Se a base económica do Iraque fosse o cultivo de tulipas para exportação, ao invés da segunda maior reserva de petróleo do mundo, os Estados Unidos fingiriam não ver o arsenal de armas de Bagdade, que não é realmente muito fora do comum. Desde sempre, antes do estalar da guerra em 1914, o controle dos campos de petróleo da Mesopotamia e da Arábia foi um ponto importante na diplomacia das Grandes Potências. Durante e imediatamente após a Primeira Guerra Mundial, a Grã-Bretanha e a França dividiram os maiores depósitos de petróleo do Médio Oriente entre si próprios, o acordo Sykes-Picot de Maio de 1916 serviu como um roteiro. Criado do dia para a noite logo após a Grande Guerra, o Iraque era o grande prémio, e coube à Grã-Bretanha. Em compensação, Londres cedeu cerca de um quarto da produção petrolífera da região iraquiana de Mosul à França, a qual ficou com a Síria que não tinha petróleo. A hegemonia regional de Londres era reforçada pelo seu controle contínuo do Canal de Suez e pelo domínio da Palestina.
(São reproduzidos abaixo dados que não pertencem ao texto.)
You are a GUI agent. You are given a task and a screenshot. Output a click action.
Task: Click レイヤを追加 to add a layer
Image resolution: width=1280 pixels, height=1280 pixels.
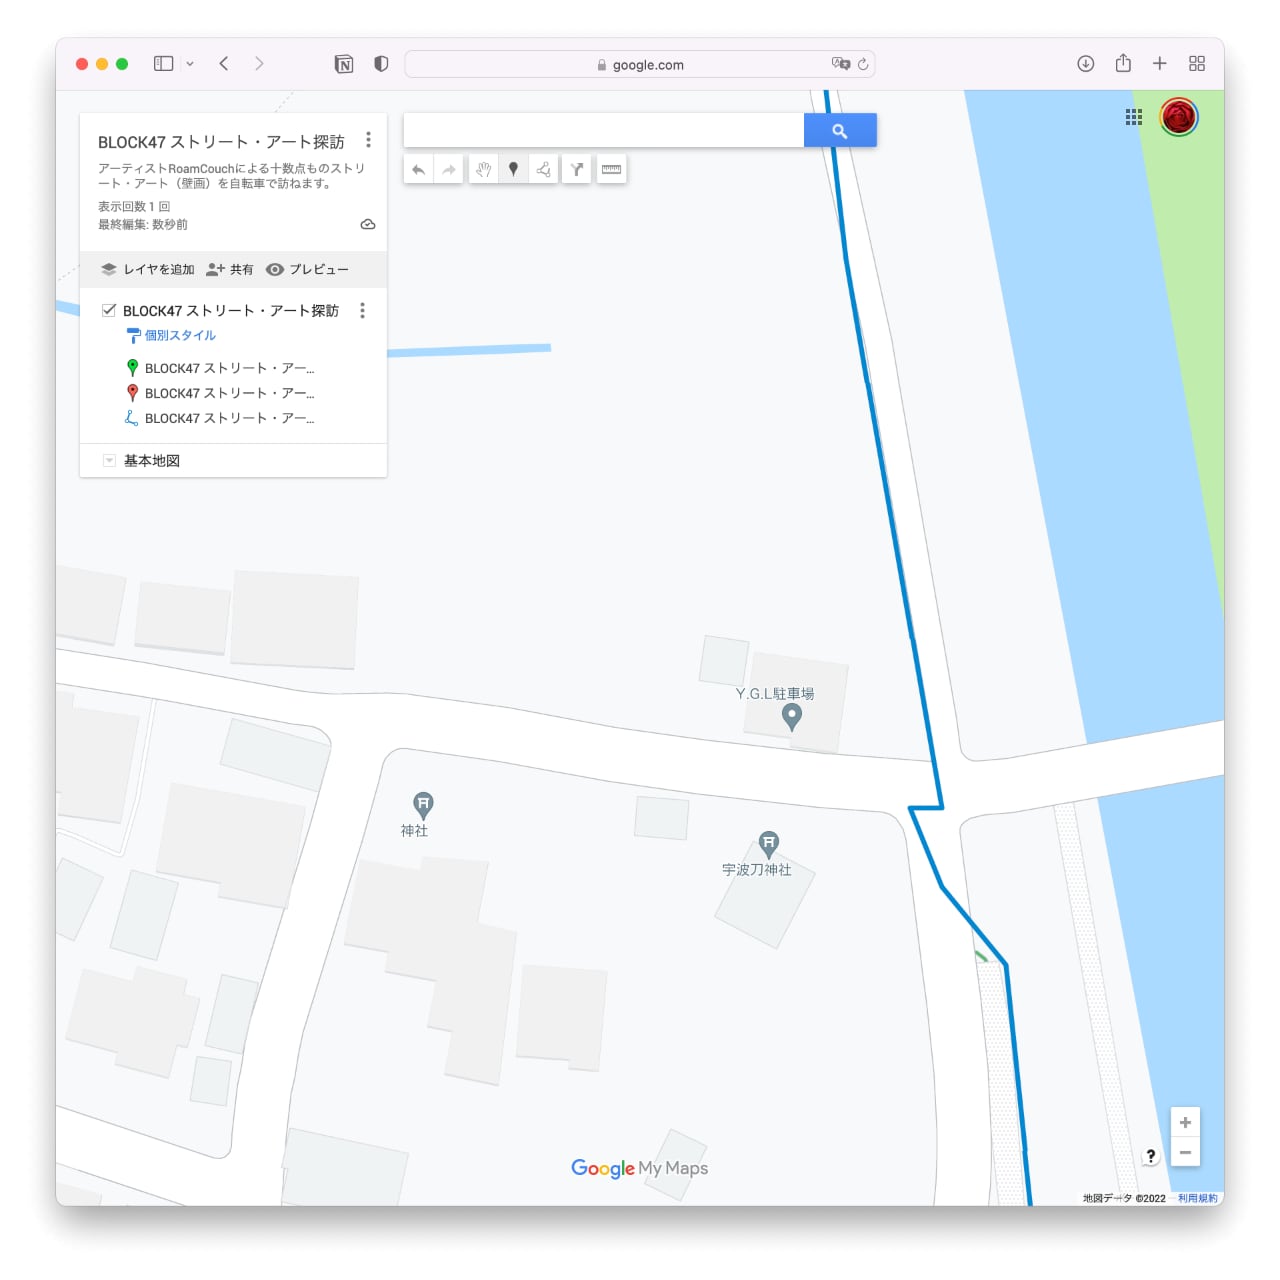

A Grande Guerra confirmou que em tempos de guerra e de paz o petróleo é, nas palavras do então primeiro-ministro francês Georges Clemenceau, "tão necessário como o sangue", particularmente para a Europa imperial e os Estados Unidos — aquilo que conhecemos como o "primeiro mundo". Após a Segunda Guerra Mundial os Estados Unidos suplantaram a Grã-Bretanha como potência dominante na maior parte do Médio Oriente. A incapacidade de Londres e Paris para impedir a tomada pelo Egipto do Canal de Suez em 1956 não confirmou só as suas mortes como potências mundiais — confirmou também a consolidação da hegemonia militar e económica da América na Mesopotamia e Arábia. Com os recursos petrolíferos desta região, hoje de maior importância do que nunca, a Casa Branca não permite quaisquer desafios ao seu domínio do Médio Oriente, o qual é vital para o objectivo imperial de Washington, incluindo seu alçamento sobre as demais economias do primeiro mundo e também sobre a da China. Como parte dos novos arranjos de poder, Washington pretende dar acesso privilegiado ao petróleo do Médio Oriente ao Reino Unido, em detrimento da França e da Alemanha que, juntamente com a Bélgica, a Holanda e o Luxemburgo são o núcleo da autêntica "Nova Europa", cuja economia ameaça um dia desafiar o primado da economia americana e do dólar.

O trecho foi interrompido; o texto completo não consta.